In the present study, no significant relationship was observed between GI, GL and LCD with the VFL index after controlling for the potential confounders. Although it should be noted that when we stratified analyses by gender, women in the highest tertile of GL and GI had a significantly higher LAP after controlling for age and energy intake. Furthermore, in women who consumed lower amounts of carbohydrate and higher contents of fat and protein odds of having high VFL reduced by 65 % in crude model. However, after adjusting the potential confounders, this association was no longer significant. In our study, participants in the top tertile of LCD score consumed a smaller percentage of their diet as carbohydrates and a greater amount of protein and fat. The total energy and fibre intake did not differ among the tertiles. Interestingly, in this study, the mean average of carbohydrate intake in the highest tertile (49 %) was still above the definition of LCD (< 45 % of total energy)(Reference Last and Wilson42).

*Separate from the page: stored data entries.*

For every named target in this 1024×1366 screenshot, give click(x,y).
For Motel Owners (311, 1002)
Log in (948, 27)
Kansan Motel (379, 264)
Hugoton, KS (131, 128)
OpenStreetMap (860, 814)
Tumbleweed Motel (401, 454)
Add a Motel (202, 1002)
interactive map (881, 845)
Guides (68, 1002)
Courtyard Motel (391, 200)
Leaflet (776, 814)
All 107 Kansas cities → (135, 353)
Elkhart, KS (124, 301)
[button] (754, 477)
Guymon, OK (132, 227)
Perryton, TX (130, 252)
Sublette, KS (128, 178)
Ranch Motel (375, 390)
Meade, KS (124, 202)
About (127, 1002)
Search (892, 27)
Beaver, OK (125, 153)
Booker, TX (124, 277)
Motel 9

Our study found no significant relationship between LCD score, GI and GL and OR of high LAP and VFL. Previous research concerning these associations in other populations has shown mixed reports. In a cross-sectional study among 209 Iranian women aged 20–50 years, the odds of obesity and cardiovascular risk factors were not associated with different tertiles of LCD score(Reference Jafari-Maram, Daneshzad and Brett43).

In contrast to our results, a large prospective study, which included 48 631 men and women from five countries participating in the European Prospective Investigation into Cancer and Nutrition study, concluded that a diet with low GI may prevent visceral adiposity(Reference Romaguera, Ängquist and Du44). However, in the insulin resistance atherosclerosis study on 979 American adults, GI and GL were not related to measures of insulin sensitivity, BMI, WC and adiposity(Reference Liese, Schulz and Fang45). In another study by Mazidi et al., on American men and women, participated in the cohort of National Health and Nutrition Examination Surveys, it was found that participants who followed a diet high in carbohydrates, sugar, total fat and saturated fat, had a high LAP and VAI levels. In contrast, those who followed a diet high in vitamins, minerals and fibre and had lower LAP and VAI levels(Reference Mazidi, Gao and Kengne46). A Danish cohort study in 185 men and 191 women found that high-GI diets may lead to weight gain, body fat mass and WC were associated with women, but not in me(Reference Hare-Bruun, Flint and Heitmann47).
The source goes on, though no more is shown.